*TEKS ACUAN:*
Tren Industri Tekstil yang Bergeser ke Lestari

Minggu, 15 Oktober 2023 | 06:15 WIB
Tren Industri Tekstil yang Bergeser ke Lestari
[ILUSTRASI. Drop Box program Daur Ulang Bajumu yang terdapat di salah satu gerai Matahari.]
Reporter: Asnil Bambani Amri | Editor: Asnil Amri

Pekan lalu, merek sepatu ternama asal Amerika Serikat (AS), Green Cole Haan datang ke Indonesia untuk menanam pohon. Mereka membuat program satu sepatu yang terjual akan diikuti dengan penanaman satu pohon di pesisir Pulau Harapan dan Bintan.

Dari sisi bisnis, penjualan sepatu tentu tak ada hubungannya dengan tanam pohon. Namun, program tersebut menjadi bagian dari kampanye Cole Haan untuk menjalankan komitmen bisnis yang berkelanjutan.

Cole Haan rupanya memahami, untuk membangun bisnis jangka panjang mereka juga harus peduli terhadap lingkungan. Sebagai entitas bisnis mereka harus terlibat dalam menjaga keberlanjutan bumi dengan cara mengurangi gas rumah kaca (GRK) dengan cara menanam pohon.

Agar terhindar dari greenwashing, Cole Haan memastikan untuk merawat pohon tersebut selama tiga tahun atau sampai pohon yang mereka tanam, mengakar kuat.

Tujuan proyek ini adalah untuk meningkatkan kesadaran konsumen terhadap produk yang digunakan serta dampaknya pada lingkungan alam, kata Lee Walker, Vice President Footwear & Active Division di Kanmo Group, ritel resmi Cole Haan dalam pernyataan tertulisnya awal Oktober lalu.

Sebelum itu, ada Uniqlo merek fesyen asal Jepang yang melakukan pilihan serupa di Indonesia. Jaringan produk fesyen global ini menjalin kerjasama dengan Komunitas Konservasi Indonesia (KKI) Warsi untuk program adopsi Hutan di Desa Batu Raja Rejang, Kecamatan Hulu Palik, Bengkulu Utara, tahun 2022 lalu.

Dalam kerjasama itu, Uniqlo berkomitmen melestarikan pohon-pohon yang ada di kawasan Hutan Lemo Nakai seluas 1.000 ha. Mereka berharap, program tersebut bisa mempertahankan cadangan karbon yang tersimpan di Hutan Lemo Nakai, yang sebanyak 400.000 ton CO2.

Nah, apa yang dilakukan Cole Haaan dan Uniqlo ini, adalah bagian dari upaya industri berperan menurunkan emisi GRK atau emisi karbon.

*DATA TERSIMPAN:*
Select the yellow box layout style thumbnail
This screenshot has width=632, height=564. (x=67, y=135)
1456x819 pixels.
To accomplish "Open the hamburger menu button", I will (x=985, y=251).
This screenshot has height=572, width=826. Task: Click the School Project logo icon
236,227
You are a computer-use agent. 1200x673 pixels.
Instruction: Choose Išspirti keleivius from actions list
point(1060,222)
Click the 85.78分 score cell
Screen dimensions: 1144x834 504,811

*SOAL TERTULIS:*
Salin persis bagian teks acuan yang dimulai pada kata-kata berisi "Dari sisi bisnis, penjualan" dan berhenti setelah "awal Oktober lalu.".

*PENYELESAIAN LENGKAP:*
Dari sisi bisnis, penjualan sepatu tentu tak ada hubungannya dengan tanam pohon. Namun, program tersebut menjadi bagian dari kampanye Cole Haan untuk menjalankan komitmen bisnis yang berkelanjutan.

Cole Haan rupanya memahami, untuk membangun bisnis jangka panjang mereka juga harus peduli terhadap lingkungan. Sebagai entitas bisnis mereka harus terlibat dalam menjaga keberlanjutan bumi dengan cara mengurangi gas rumah kaca (GRK) dengan cara menanam pohon.

Agar terhindar dari greenwashing, Cole Haan memastikan untuk merawat pohon tersebut selama tiga tahun atau sampai pohon yang mereka tanam, mengakar kuat.

Tujuan proyek ini adalah untuk meningkatkan kesadaran konsumen terhadap produk yang digunakan serta dampaknya pada lingkungan alam, kata Lee Walker, Vice President Footwear & Active Division di Kanmo Group, ritel resmi Cole Haan dalam pernyataan tertulisnya awal Oktober lalu.